Hoosiers who unsuccessfully pushed for no-excuse absentee voting in Indiana during the 2020 election are turning to the U.S. Supreme Court, claiming the constitutional arguments they raised will become even more pertinent as some state legislatures are already trying to restrict mail-in balloting.
The plaintiffs in Tully et al. v. Okeson et al., 20-2605, filed a petition for a writ of certiorari Friday with the U.S. Supreme Court. They argue Indiana is violating the 14th Amendment and 26th Amendment by allowing voters age 65 and older to cast their ballots by mail but requiring voters age 64 and younger to vote in person.

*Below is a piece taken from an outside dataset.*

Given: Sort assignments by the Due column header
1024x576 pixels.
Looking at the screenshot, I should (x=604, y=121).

Pointing to the 7th Circuit Court of Appeals’ conclusion in Tully that the “‘privilege’ of mail-in voting is not part of the constitutional ‘right to vote,’” the plaintiffs stressed the need for the Supreme Court to review. They assert the 7th Circuit decision deepens the existing splits among the state and federal courts over the application of the Supreme Court’s voting rights precedents. Indiana has yet to reply to the petition.

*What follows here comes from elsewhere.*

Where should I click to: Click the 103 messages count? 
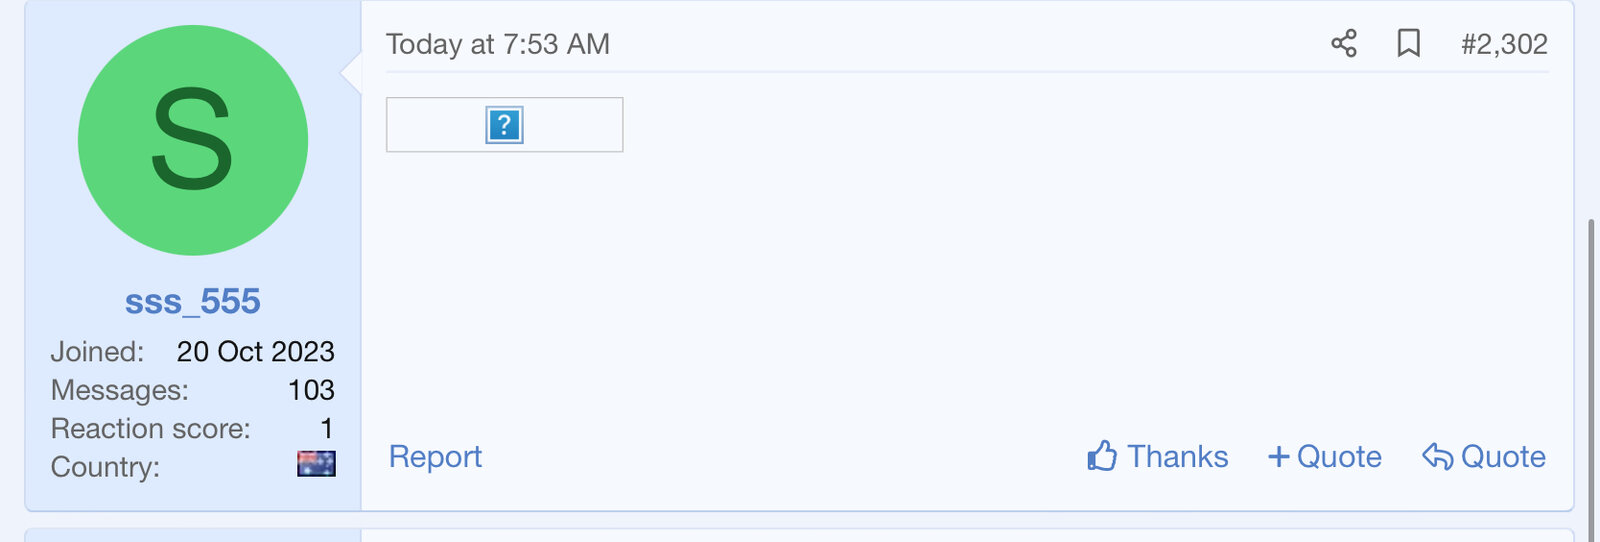(311, 390)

“Particularly as dozens of states consider revisions to their voting laws in advance of the 2022 election cycle, the decision threatens to create significant uncertainty and disruption for voters, legislators, and election officials,” the plaintiffs’ petition states. “This Court should review, and set aside, the Seventh Circuit’s decision.”
The plaintiffs sued in April 2020 after the Indiana Election Commission refused to extend no-excuse absentee voting to the November 2020 election. Every eligible Hoosier had been able to mail in their ballots during the primary to reduce the risk of spreading COVID-19.

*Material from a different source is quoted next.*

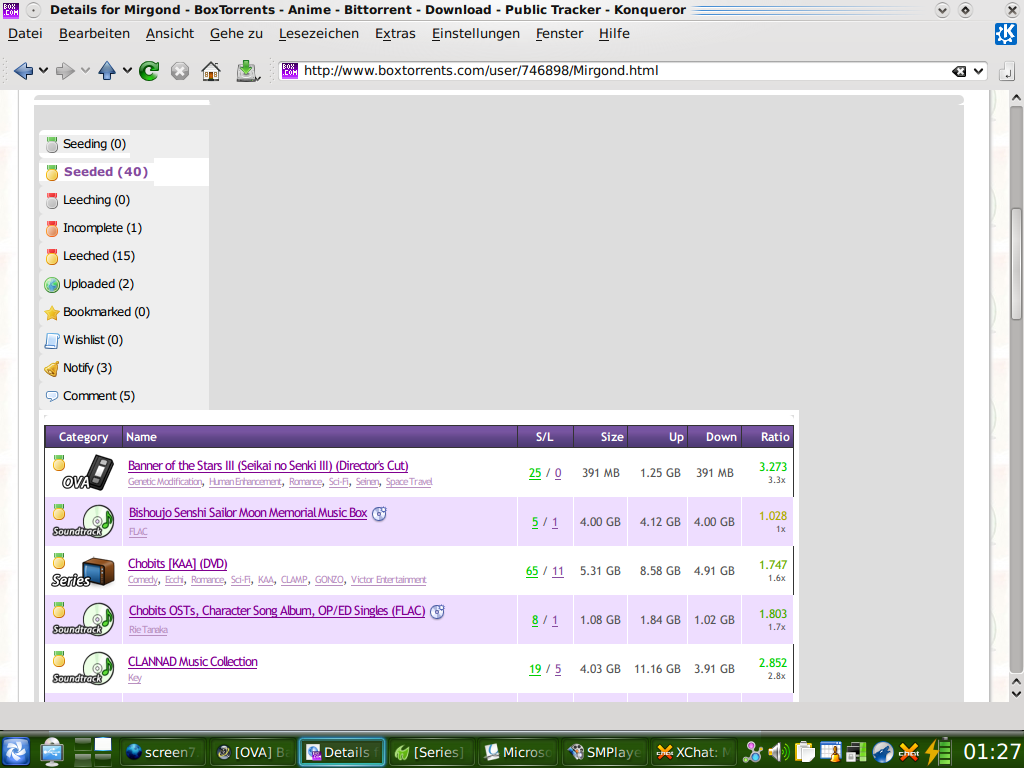Viewport: 1024px width, 768px height.
Task: Click the Reload page toolbar icon
Action: (x=149, y=71)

After the U.S. District Court for the Southern District of Indiana denied the plaintiffs’ motion for a preliminary injunction, the 7th Circuit affirmed the denial.
The appellate panel relied on McDonald v. Board of Election Commissioners of Chicago, 394 U.S. 802 (1969). In particular, Judge Kenneth Ripple in a concurring opinion finding McDonald does not establish a right to vote by absentee ballot. He concluded the plaintiffs had not shown they were in danger of losing the right to vote and he thought that Indiana’s interests in limiting the number of eligible absentee voters were sufficient to defer to the state’s “careful weighing of the competing considerations.”
However, the plaintiffs counter that the 7th Circuit’s finding that the 26th Amendment is not concerned with laws that affect absentee voting is sharply at odds with the interpretation that other courts have reached. Also, they maintain the appellate panel’s construction of McDonald “deepens a longstanding split on the meaning of the McDonald decision.”
In their petition, the plaintiffs argued, “… McDonald itself acknowledged that absentee-ballot rules drawn on the basis of ‘suspect’ classifications demand a more exacting judicial scrutiny.’ Age is not ordinarily a suspect classification for purposes of general Fourteenth Amendment analysis. For purposes of voting, however, age is treated analogously in the Constitution to classifications like race and sex. … Accordingly, McDonald fully supports some form of heightened scrutiny for voting laws that, like Indiana’s, discriminate on account of age.”